I've offered my opinion to comments you made based on my understanding of them and the apparent context.  As you know, it's not always possible to fully and accurately know the context in which a comment is made.  Your comments, in some cases, lacking specific explanation of an understanding of the likely environment prompted me to say what I said.  If you choose to take offense, so be it - but I was not intending to deny your statements were technically accurate.

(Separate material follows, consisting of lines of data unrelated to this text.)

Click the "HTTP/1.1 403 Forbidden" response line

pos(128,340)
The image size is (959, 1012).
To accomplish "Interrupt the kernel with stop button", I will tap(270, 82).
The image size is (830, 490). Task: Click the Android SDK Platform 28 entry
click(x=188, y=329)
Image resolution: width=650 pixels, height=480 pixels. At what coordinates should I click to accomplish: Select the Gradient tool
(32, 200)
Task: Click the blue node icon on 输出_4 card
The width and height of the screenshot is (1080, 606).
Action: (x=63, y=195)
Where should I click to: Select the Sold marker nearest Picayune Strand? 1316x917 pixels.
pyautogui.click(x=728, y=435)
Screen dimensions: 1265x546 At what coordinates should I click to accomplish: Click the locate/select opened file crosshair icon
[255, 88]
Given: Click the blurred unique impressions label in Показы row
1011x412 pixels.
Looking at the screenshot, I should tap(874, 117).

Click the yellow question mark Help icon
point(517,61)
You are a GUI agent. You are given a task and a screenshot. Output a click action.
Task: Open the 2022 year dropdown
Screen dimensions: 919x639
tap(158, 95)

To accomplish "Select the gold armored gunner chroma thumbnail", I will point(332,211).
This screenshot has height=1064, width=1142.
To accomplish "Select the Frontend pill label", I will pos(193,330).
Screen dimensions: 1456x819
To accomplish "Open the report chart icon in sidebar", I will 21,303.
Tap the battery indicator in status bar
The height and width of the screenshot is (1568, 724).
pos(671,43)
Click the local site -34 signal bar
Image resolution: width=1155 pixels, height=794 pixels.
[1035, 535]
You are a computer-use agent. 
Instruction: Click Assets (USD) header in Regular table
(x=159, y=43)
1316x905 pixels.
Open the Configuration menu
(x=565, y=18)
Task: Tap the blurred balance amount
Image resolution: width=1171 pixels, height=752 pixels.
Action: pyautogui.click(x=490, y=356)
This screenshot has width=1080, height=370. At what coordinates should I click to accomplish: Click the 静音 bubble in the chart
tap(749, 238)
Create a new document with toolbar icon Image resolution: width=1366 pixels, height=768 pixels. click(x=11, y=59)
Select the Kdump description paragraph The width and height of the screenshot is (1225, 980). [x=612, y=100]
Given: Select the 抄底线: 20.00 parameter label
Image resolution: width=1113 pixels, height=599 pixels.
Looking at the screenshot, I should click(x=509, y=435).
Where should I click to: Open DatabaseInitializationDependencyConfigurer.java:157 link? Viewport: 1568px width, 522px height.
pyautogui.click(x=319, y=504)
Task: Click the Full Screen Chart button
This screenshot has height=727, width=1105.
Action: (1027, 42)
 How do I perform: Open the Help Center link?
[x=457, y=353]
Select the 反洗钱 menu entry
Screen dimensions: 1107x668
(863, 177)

I cannot speak to your experiences with banks and other organizations.  I have spoken with and seen the operations of some multi-thousand person companies and the attitude at those I've seen is a complete separate and a strong willingness to spend money on some things I can't believe they spend money on (like a guy to come in and rack the server for them).  But when systems are critical AND the loss of productivity would be significant, it absolutely makes sense to separate the services... When you have to reboot your DC, and your DC is your file server, then you're interrupting your users for 12-20 minutes... that means paying everyone (assuming there are no redundancies) to sit on their hands and potentially do nothing.  In a company of 5000 people, this would be insane... if each person made $10 per hour (low), then a simple server reboot costs AT LEAST $1000 + potential lost sales and angry customers... but in a business of 6, it costs MAYBE $72, while a new server could be anywhere between $800 and $4000.  Clearly, the separation of services is not worth it (in most cases - a stock broker may feel differently if, in that 12 minute window a stock tanks or shoots up but they can't do anything because they are down).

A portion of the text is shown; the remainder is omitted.